Yeats and Whitman lovers may not get the Recipe.
But
that’s OK with Priest and 337, the two Kansas City hip-hop poets who
make up the duo. Theodore Hughes, 44, and Desmond Jones, 34, grew up in
the inner city, and they know they’ve taken what Robert Frost called the
road less traveled.
The two use poetic verse for performance
activism, appearing at events in the city and traveling the country to
rant theatrically on nuclear arms, West Bank occupation, gay rights,
minority issues, gang violence and even the Power & Light District’s
dress code.
“If it’s unjust, we’re going to talk about it,”

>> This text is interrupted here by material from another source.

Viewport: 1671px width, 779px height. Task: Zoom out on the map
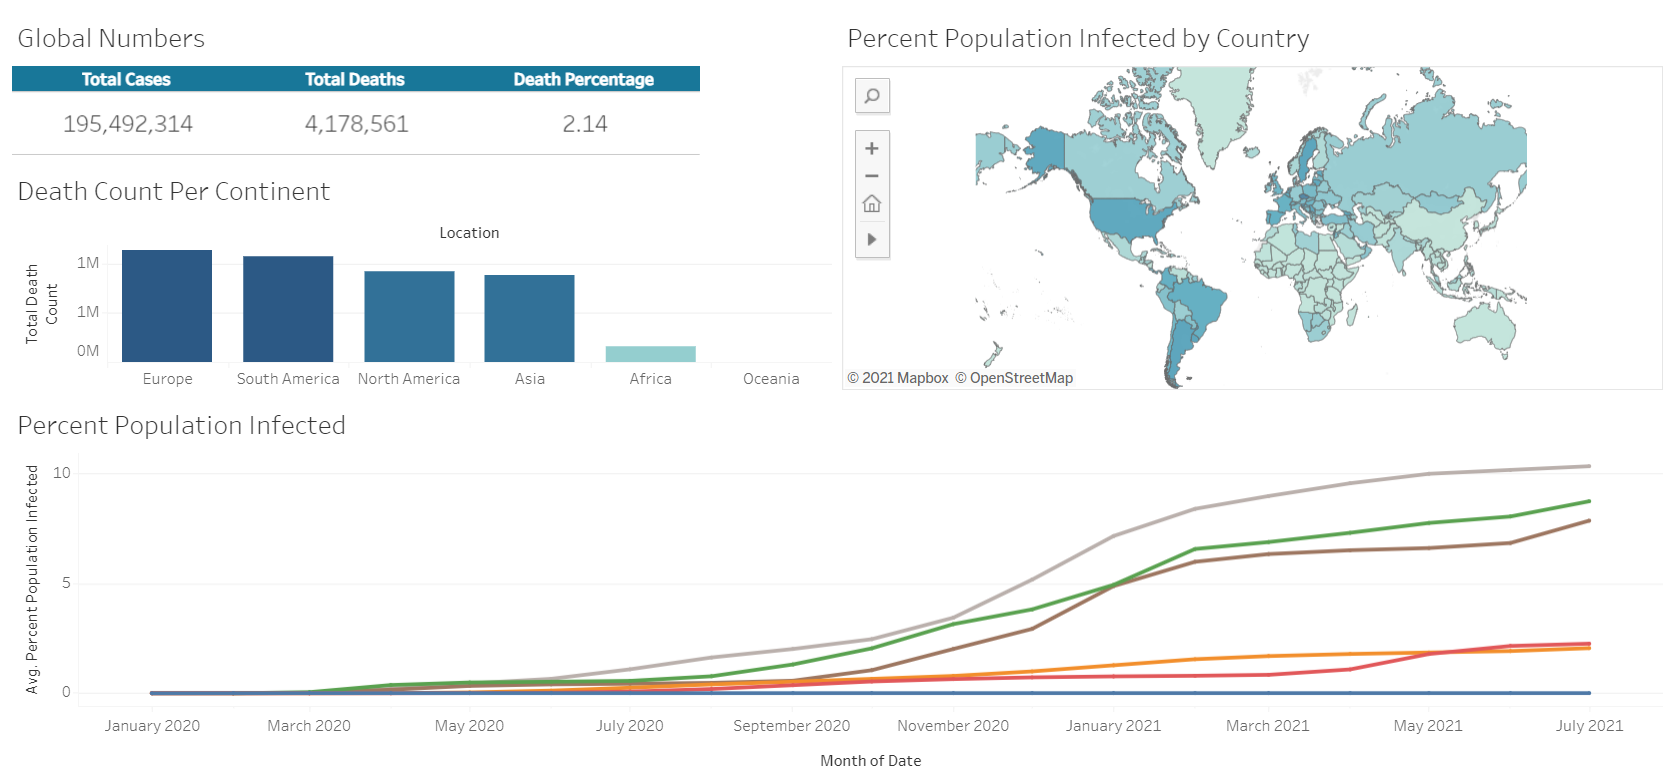tap(872, 176)
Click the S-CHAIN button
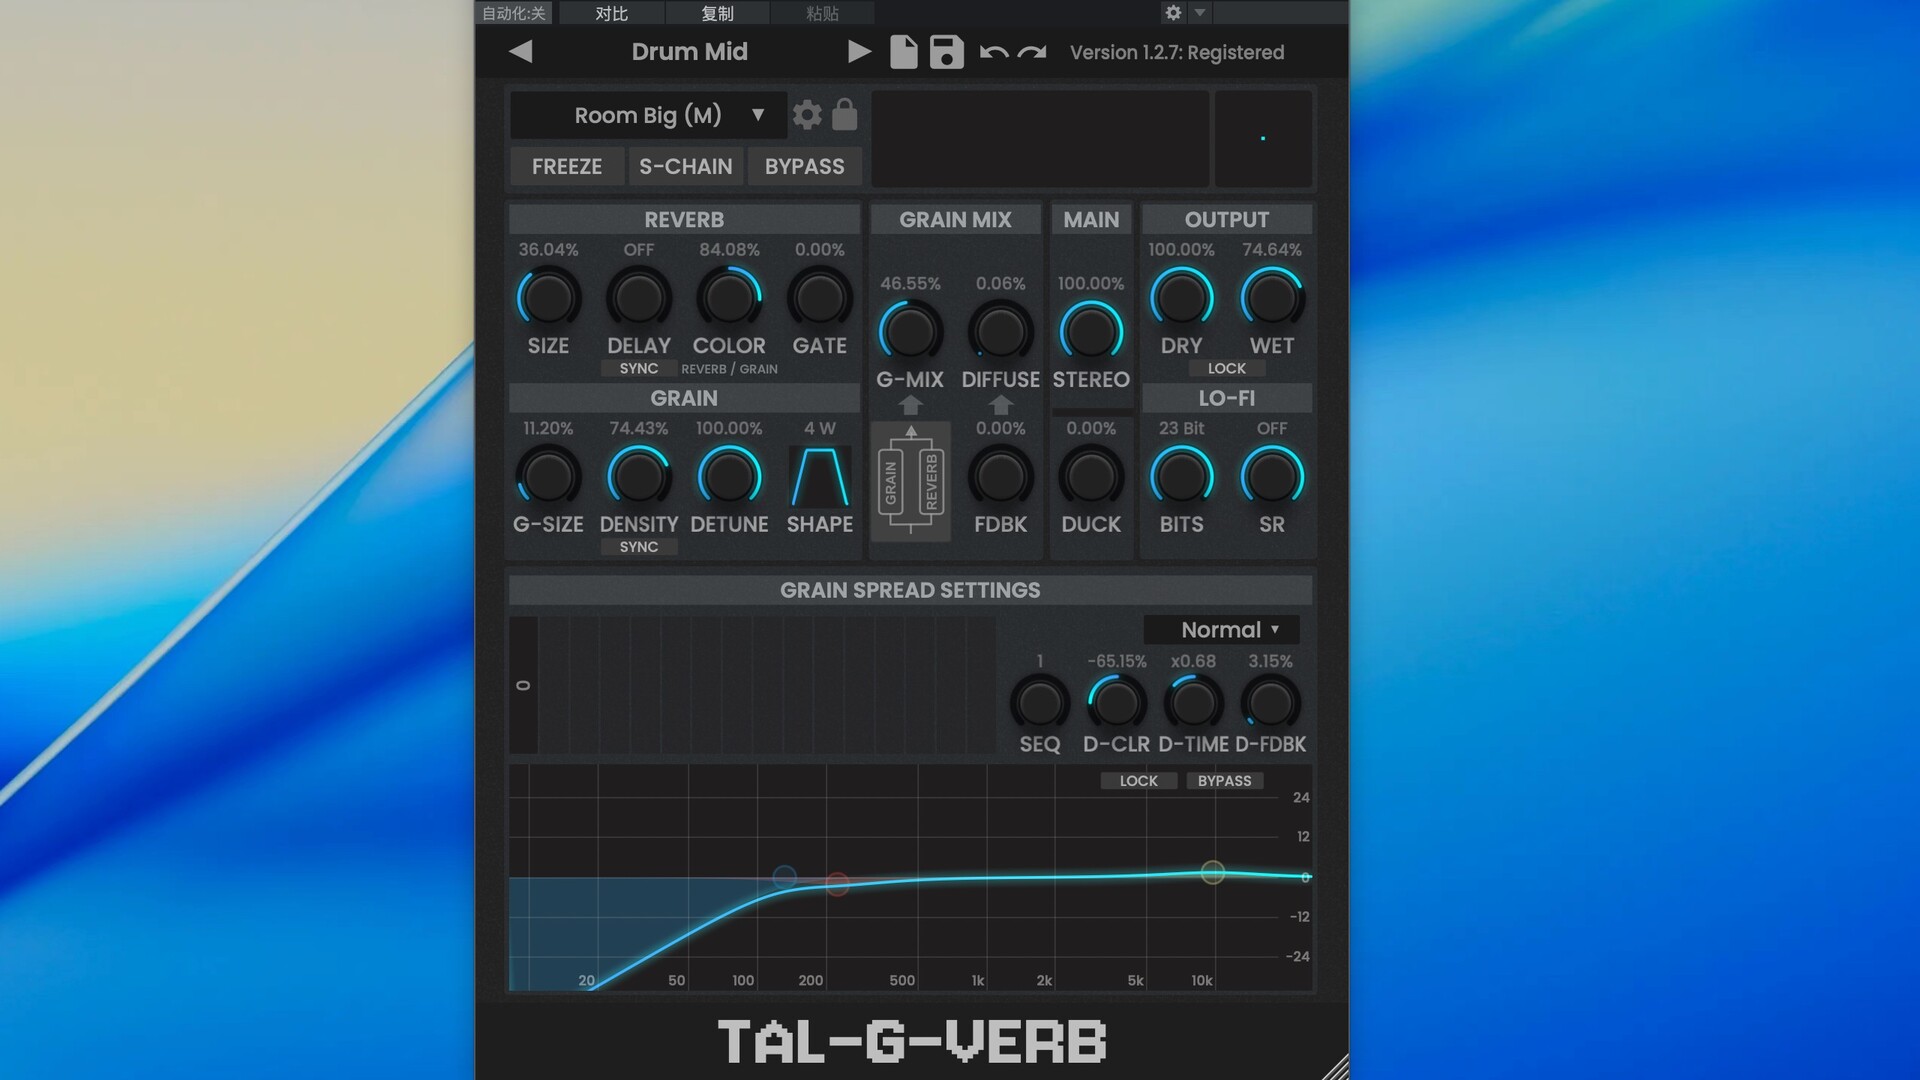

Hughes said. “It’s not about our careers. It’s about what’s wrong. We
know some people hate what we do.”
He paused: “But they’re listening.”
Earlier
this month, while nuclear weapons protesters were getting tossed from a
City Council meeting, the Recipe was across the street in Ilus Davis
Park slamming the United States for not drawing down its nuclear
arsenal. Their rhyme included these lines:
“An underhanded bandit,
trying to big brother the planet,
checking pockets
and pointing rockets.
Courting doubt.
Disarmament’s what’s this all about.
The U.S. acts like Napoleon on the block,
trying to see what the competition got.”